If you have watched even a small amount of TV, you have experienced an interesting phenomenon. It seems to me that the majority of advertisements on all forms of media are designed to bring to the surface, and then exploit, our natural sense of insecurity. Marketing managers are experts at identifying and exaggerating the things we are insecure about — our breath, our body, our status, etc. Once the advertisers have our attention, then they offer us something to buy — mouthwash, a weight loss program, a bigger car, etc., that will remedy our problem and make us hip or cool, or at least acceptable again.
It is understandable why this approach is effective. It is immediately tangible.
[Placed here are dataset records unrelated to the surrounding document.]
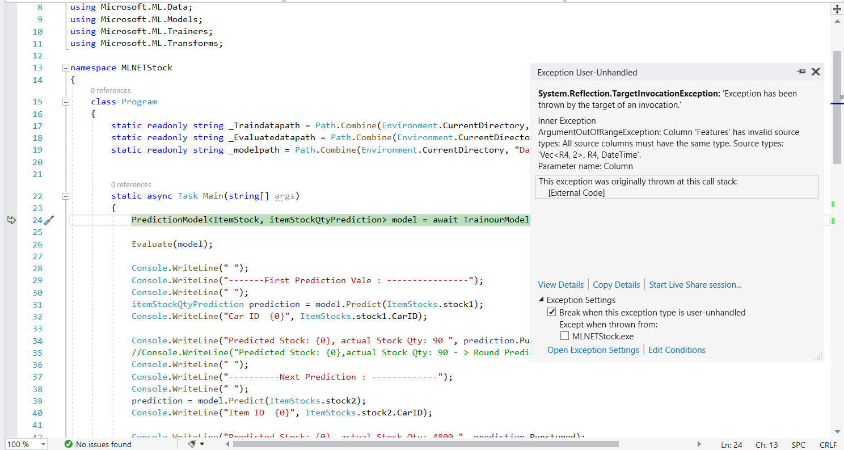
Task: Run Code Cleanup from the status bar
Action: tap(193, 444)
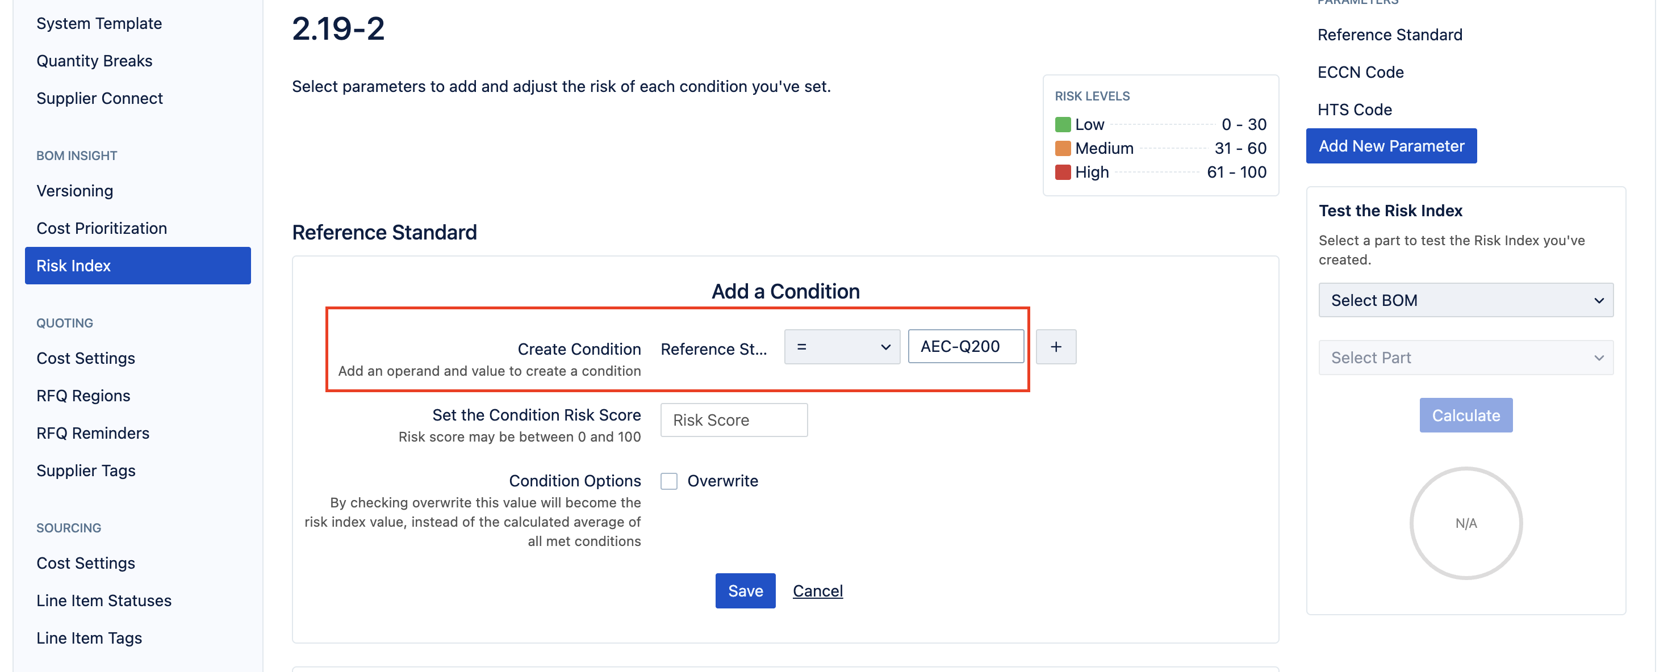Enable the Overwrite checkbox
This screenshot has width=1672, height=672.
tap(669, 481)
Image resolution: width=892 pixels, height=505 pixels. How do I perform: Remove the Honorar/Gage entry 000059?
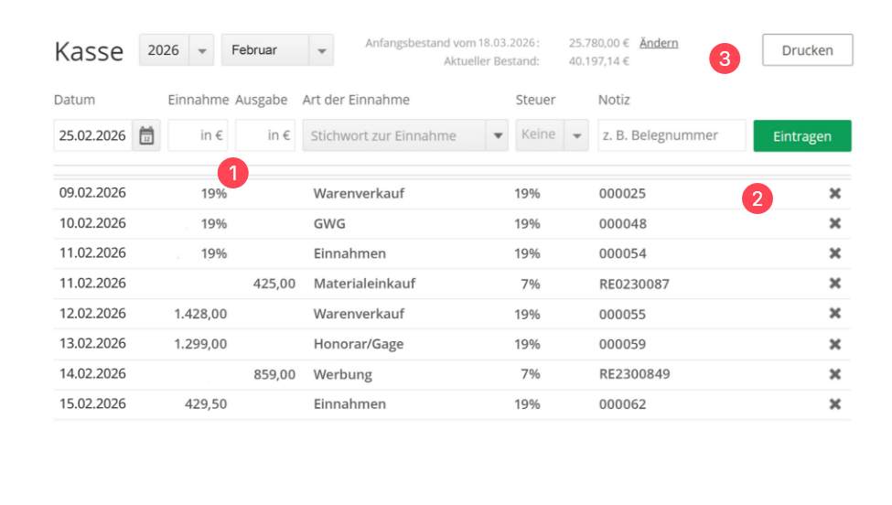click(834, 344)
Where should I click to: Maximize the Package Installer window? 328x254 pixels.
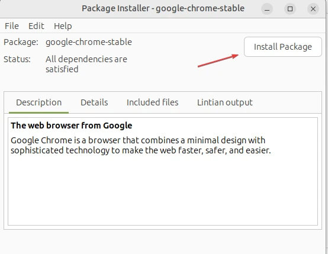(x=290, y=9)
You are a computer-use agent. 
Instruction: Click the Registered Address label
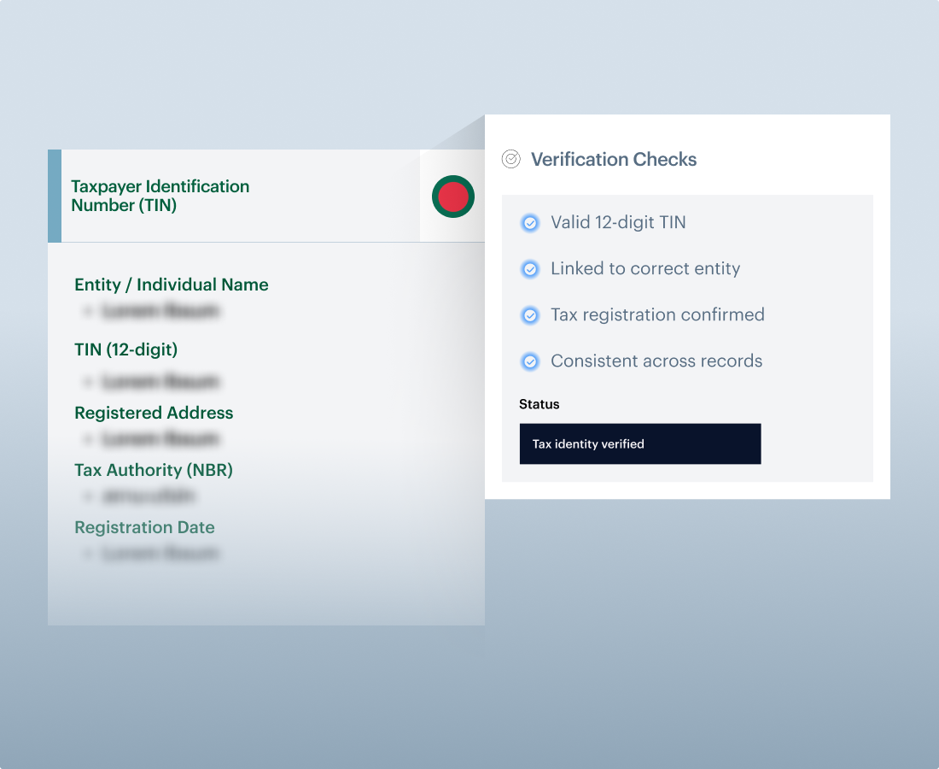click(154, 414)
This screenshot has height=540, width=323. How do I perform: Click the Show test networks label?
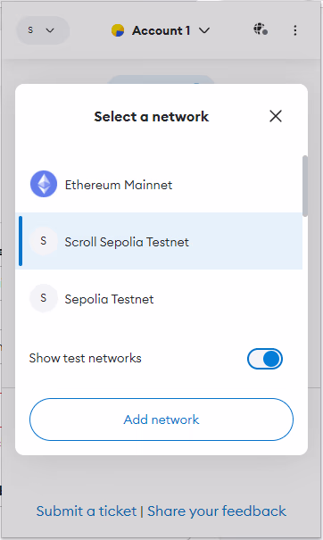point(85,358)

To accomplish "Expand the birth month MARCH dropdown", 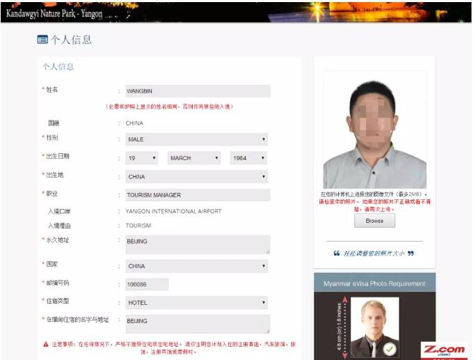I will [194, 158].
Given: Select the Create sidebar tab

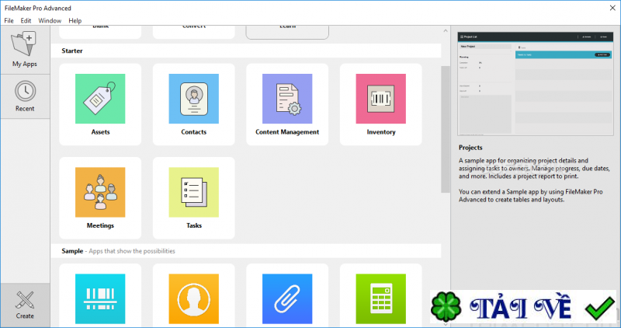Looking at the screenshot, I should (x=25, y=305).
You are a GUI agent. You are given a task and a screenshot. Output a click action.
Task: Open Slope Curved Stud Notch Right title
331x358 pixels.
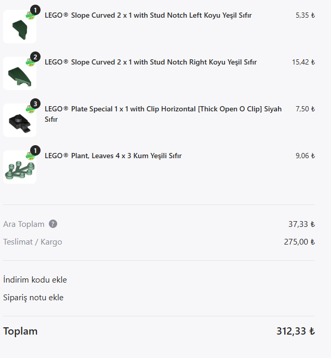click(151, 62)
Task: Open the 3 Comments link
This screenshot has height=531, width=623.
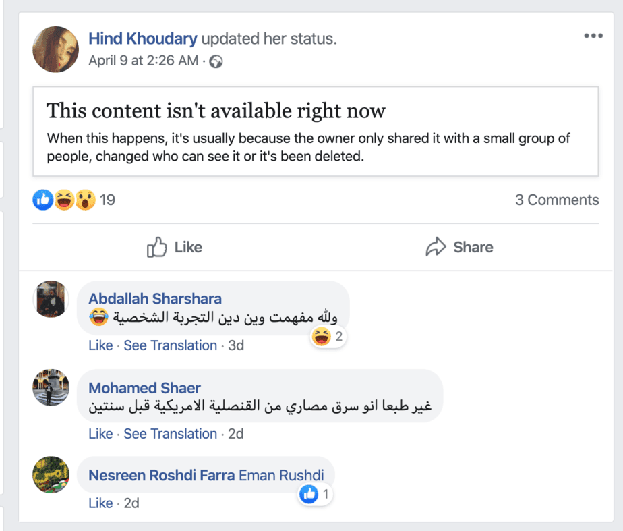Action: pyautogui.click(x=556, y=200)
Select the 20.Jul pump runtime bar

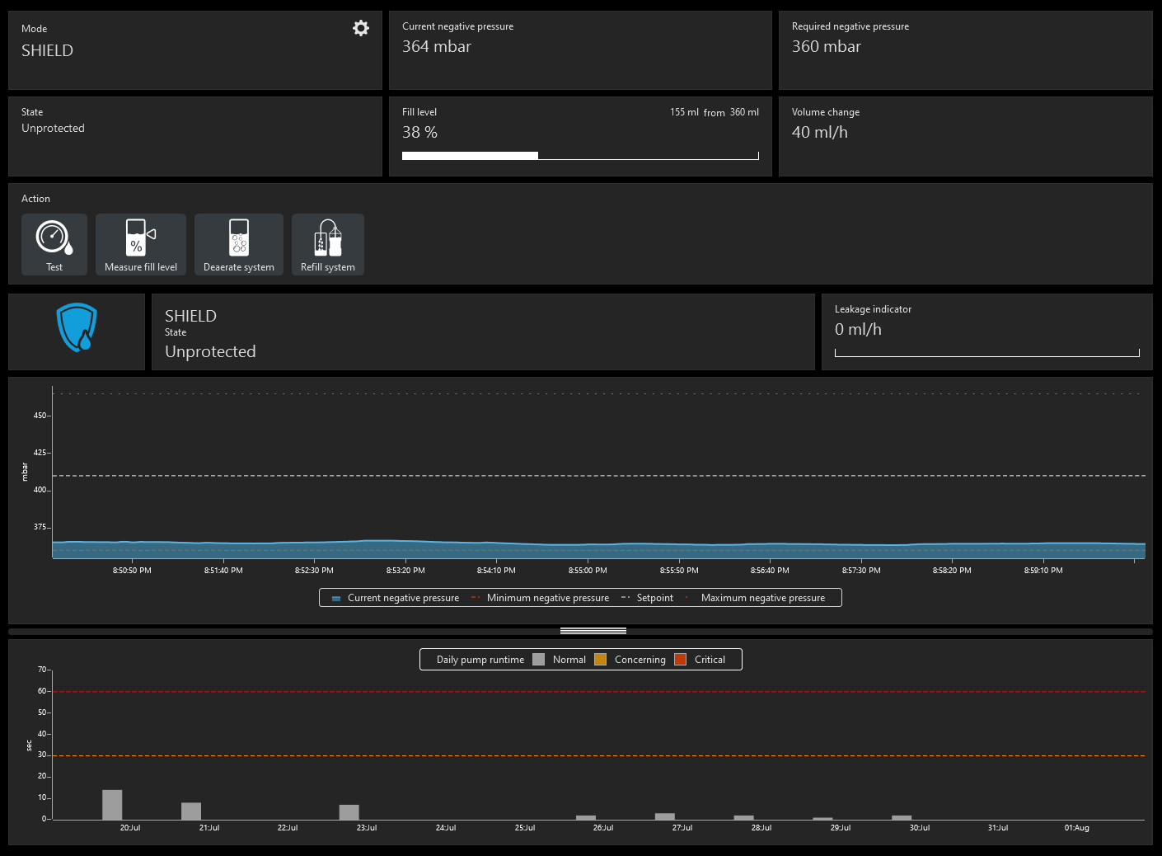112,805
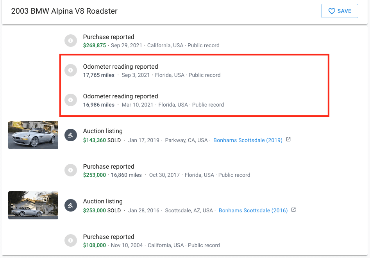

Relationships, community, purpose — the kinds of things that Jesus invites us to embrace and strive for — are much harder to lay our hands on. We know what a good relationship feels like, but it’s hard to point to or produce on a moment’s notice. And being totally dependent on God is a wonderful feeling, but it’s not like you can run out to Walmart and buy it. So, we supplement our dependence on God with other things because they are right in front of us and we’ve got a whole culture telling us that this is the best way to go. Money to most people is the most dependable.
Our best intention is to be totally dependent on the God who loved and died for us. But when we have hard times, the natural inclination is to hit the ripcord and jump out of the totally dependent on God plane. Yes, we still depend on God, but we want to have some other things as a security blanket.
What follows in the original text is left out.